Data records section start

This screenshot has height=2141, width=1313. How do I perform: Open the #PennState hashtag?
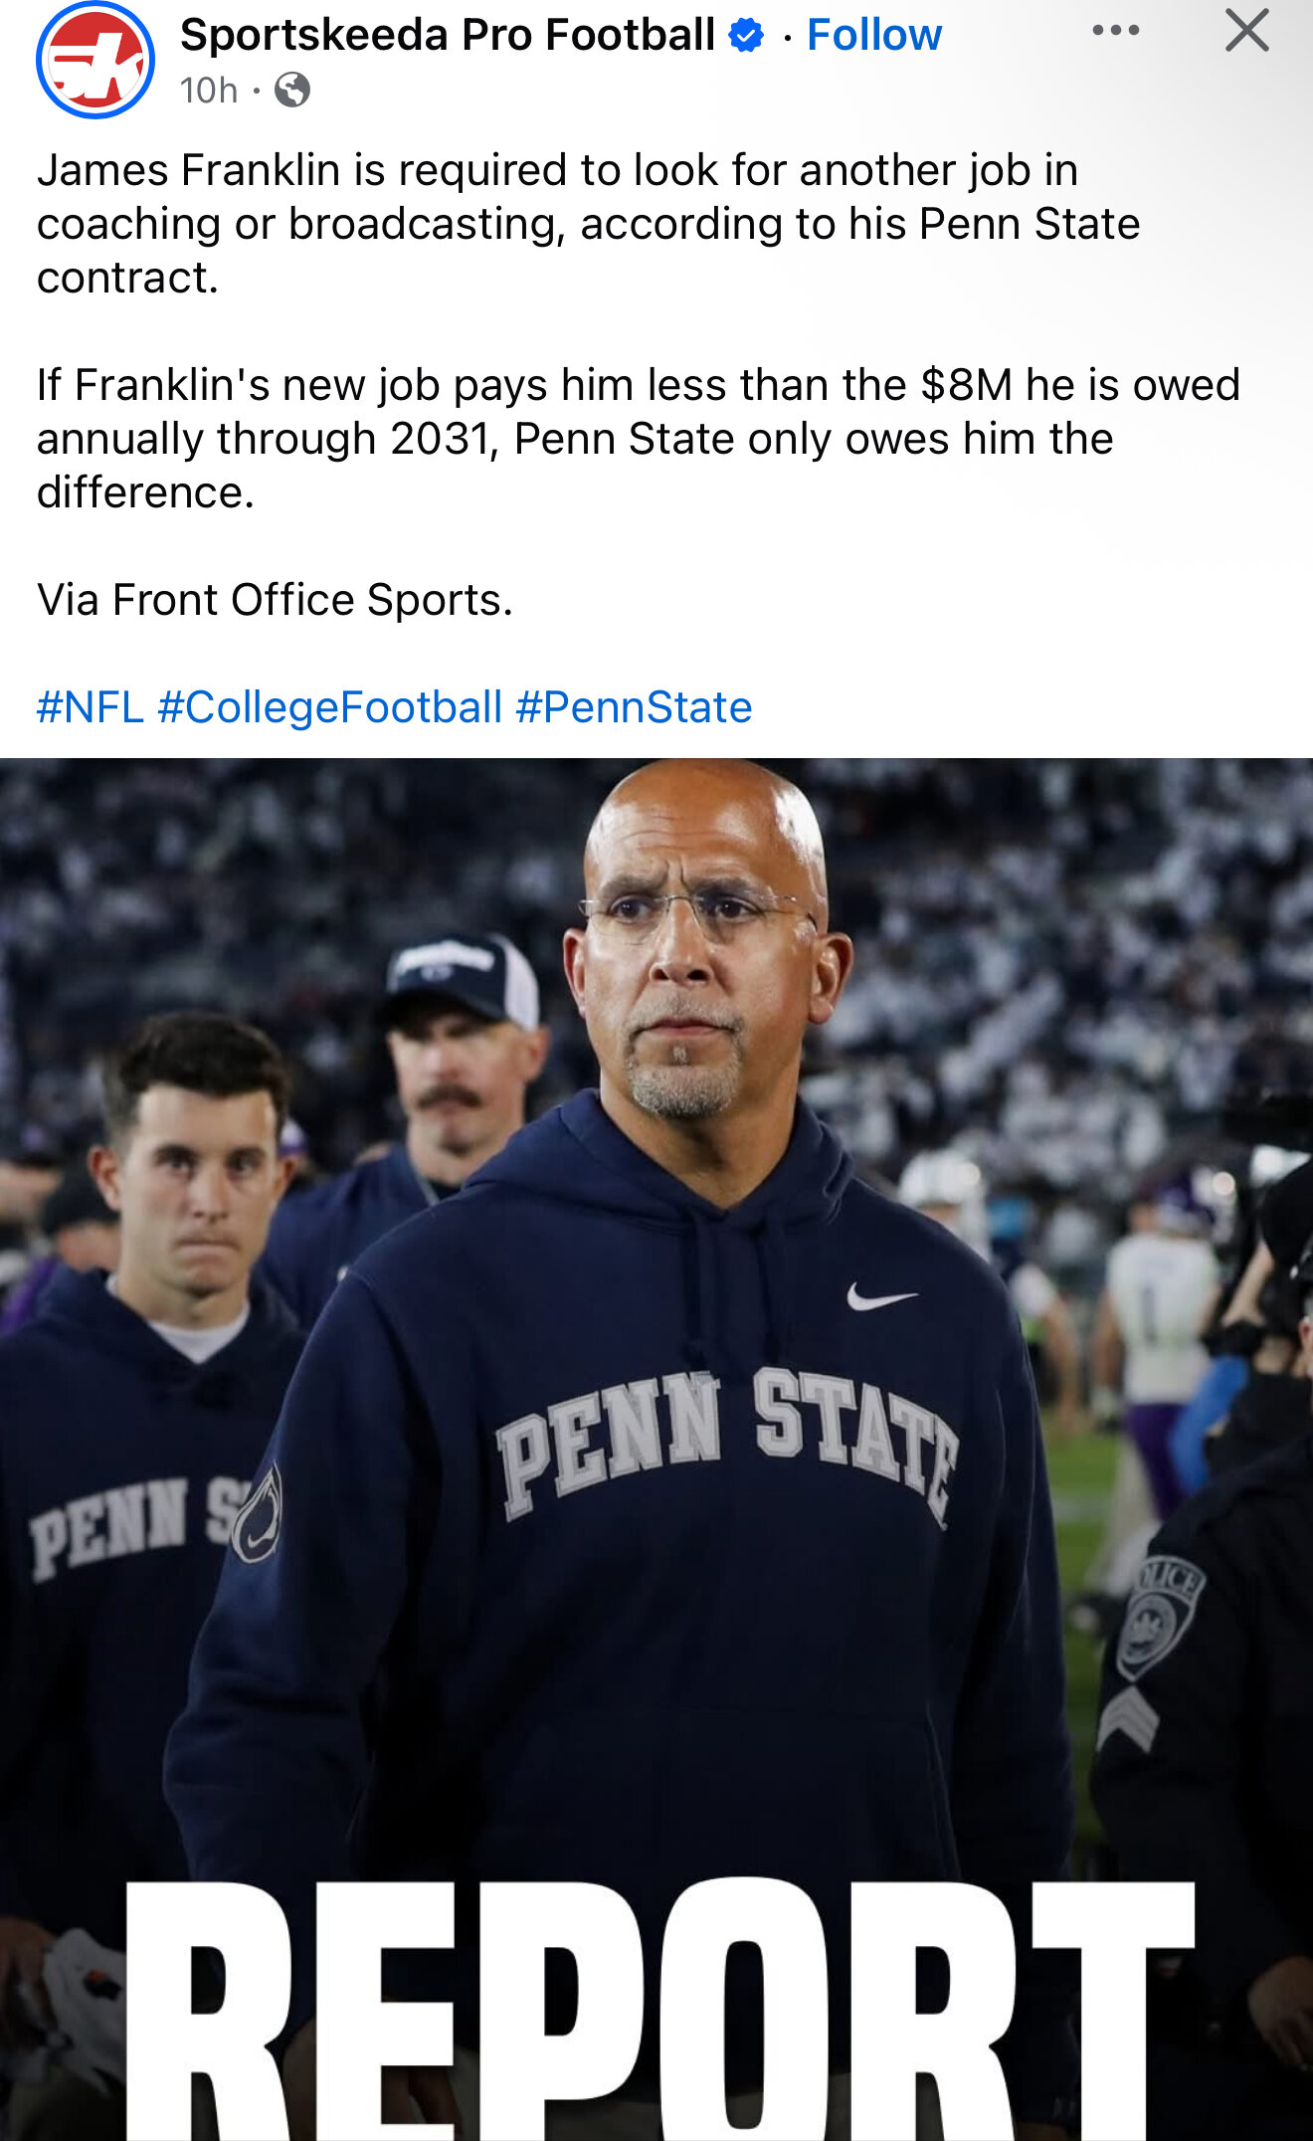(x=634, y=707)
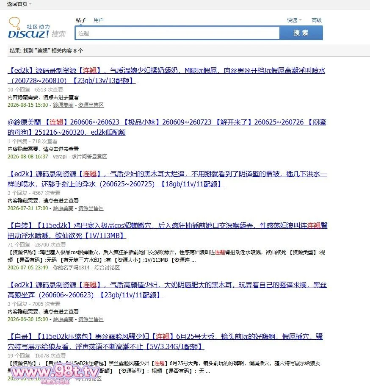Click the Discuz! 社区动力 logo
This screenshot has height=388, width=370.
point(37,28)
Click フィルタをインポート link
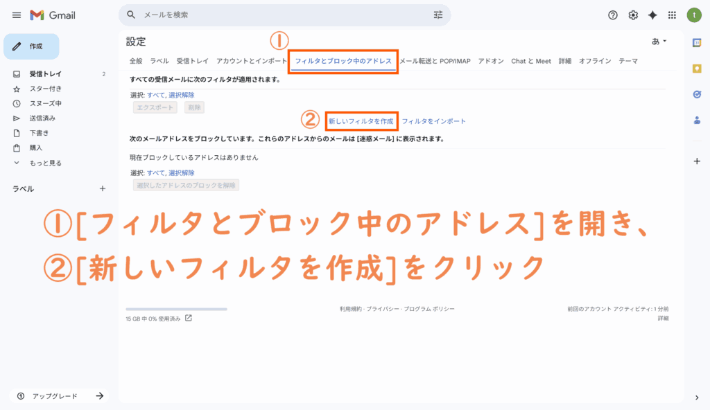 tap(433, 121)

Data records section end

**The task**
Copy the entries exactly. No pictures.

**Expected output**
This screenshot has height=2141, width=1313. How do I perform: Open the #PennState hashtag?
(x=634, y=707)
Click the Discuz! 社区动力 logo
This screenshot has height=388, width=370.
point(37,28)
Click フィルタをインポート link
 tap(433, 121)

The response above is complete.